Gillett, if you haven't already heard, was paying off a pledge he made with the students in his elementary school -- if the students read at least 2,000 books as part of the York Revolution's Boomer's Book Club program, he agreed to sleep every night on the roof of the school until the Revolution lost a game.

As luck -- and a bunch of determined students -- would have it, the kids in the school read 4,293 books, more than double the number needed to win the bet.

So Wednesday night was Gillett's first night roughing it up on the roof.

And Thursday night was the season-opening game for the Revolution.

So if the Revs won last night, Gillett would have been back up on the schoolhouse roof.

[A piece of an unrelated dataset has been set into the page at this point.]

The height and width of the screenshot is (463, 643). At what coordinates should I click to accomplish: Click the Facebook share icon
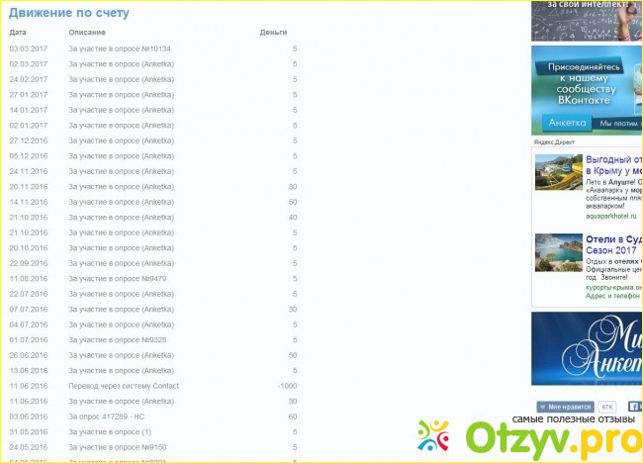tap(633, 407)
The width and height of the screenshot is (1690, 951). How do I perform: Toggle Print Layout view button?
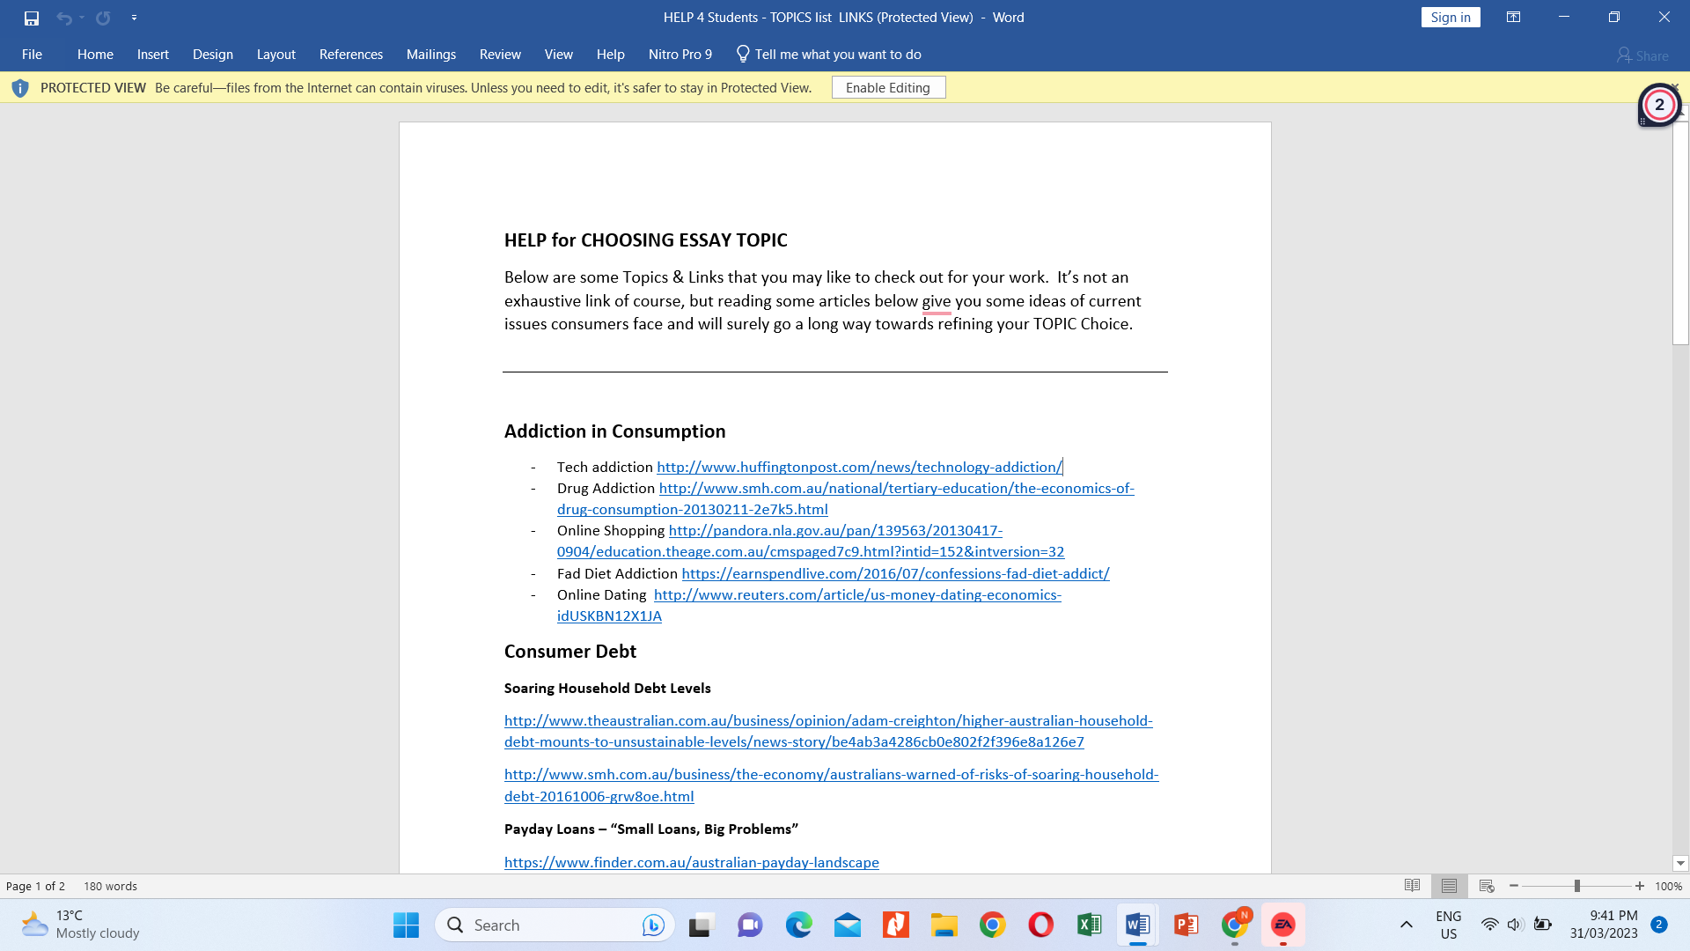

But if the Revs lost, Gillett might have gotten home in time to bed down in his own environs.

This was going to be a column about bad choices by Gillett.

It was going to be a column where I questioned whether Gillett was smarter than the average bear.

To Gillett's credit, this wasn't his idea. If it had been his idea, we might have wondered if he was smart enough to be an elementary school principal.

But it was the students, four students, in particular, -- third-graders Maya Gohn, Eva Cox, Victoria Zerbe and Abygail Ash -- who came up with the idea.

Gillett, being the nice guy he apparently is, went along with it as a way to motivate the students in his building to pick up a book and read.

It was going to be a column where I suggested Gillett should have studied the plan, I mean really take a good look at it. No snap decisions.

Because the York Revolution was playing the Bridgeport Bluefish in the opening series. It was playing at the Revs' home stadium. It was a four-game series. The Bluefish placed second in the Liberty Division last season, with a 67-72 record.

So it's not that the Bluefish weren't a serious opponent.

Except that York also finished second last season, only with 12 more wins in a 140-game season than the Bluefish had.

And the Revs are better this year than last.

Much better.

This was going to be a column where I pointed out the Revs' advantage on the pitching mound.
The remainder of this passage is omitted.